Philippine Fiber Industry Development Authority
- PhilFIDA Logo

Agency overview
- Formed: July 27, 1981; 45 years ago (as Fiber Industry Development Authority) May 29, 2013; 13 years ago (present form, consolidation of FIDA and CODA)
- Jurisdiction: Philippines
- Headquarters: DA-PCAF Bldg., Department of Agriculture Compound, Elliptical Road, Diliman, Quezon City, Philippines
- Employees: 573 (2024)
- Annual budget: ₱403.1 million (2021)
- Agency executive: Arnold "Ali" Ilagan Atienza January 2025, Executive Director;
- Parent agency: Department of Agriculture
- Website: https://philfida.da.gov.ph/

= Philippine Fiber Industry Development Authority =

The Philippine Fiber Industry Development Authority (PhilFIDA; Pangasiwaan sa Pagpapaunlad ng Industriya ng Himaymay) is an agency of the Department of Agriculture responsible for promoting the accelerated growth and development of the fiber industry in the Philippines, such as abaca, also known as Manila hemp and cotton.

The Fiber Industry Development Authority (FIDA) was created by Executive Order No. 709 on July 27, 1981 (during Martial Law) to promote the growth and development of the fiber industry in all its aspects including research, production, processing, marketing and trade regulation. It is headed by an administrator who is assisted by two deputy administrators and supported by nine divisions and ten regional offices.

The Philippines provided 87.4% of the world's abaca in 2014, earning the Philippines US$111.33 million. The demand is still greater than the supply. The Bicol region produced 27,885 metric tons of abaca in 2014, the largest of any Philippine region. Over 122,000 farmers farmed 176,594 hectares of abaca in 2014.
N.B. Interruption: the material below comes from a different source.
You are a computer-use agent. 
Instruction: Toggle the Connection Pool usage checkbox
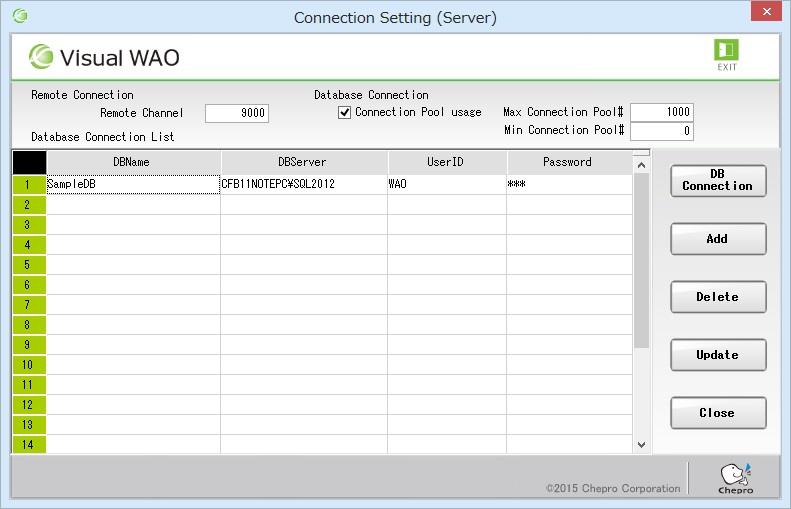tap(345, 112)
Republic Act 8486 otherwise known as the Cotton Industry Development Act of 1998 created the Cotton Development Administration (CODA) on February 11, 1998. The new cotton agency emerged from the fusion of the two cotton agencies of the government - erstwhile Philippine Cotton Corporation and the Cotton Development Institute. CODA is the sole agency of the government tasked to undertake initiatives that will spur the growth of the local cotton industry through cotton research, development and extension.

The Philippine Fiber Industry Development Authority (PhilFIDA) was created on May 29, 2013, through the consolidation of the Fiber Industry Development Authority (FIDA) and the Cotton Development Administration (CODA) as part of the Rationalization Plan of the Department of Agriculture.

Historical Organization Structure of the Philippine Fiber Industry Development Authority (PhilFIDA)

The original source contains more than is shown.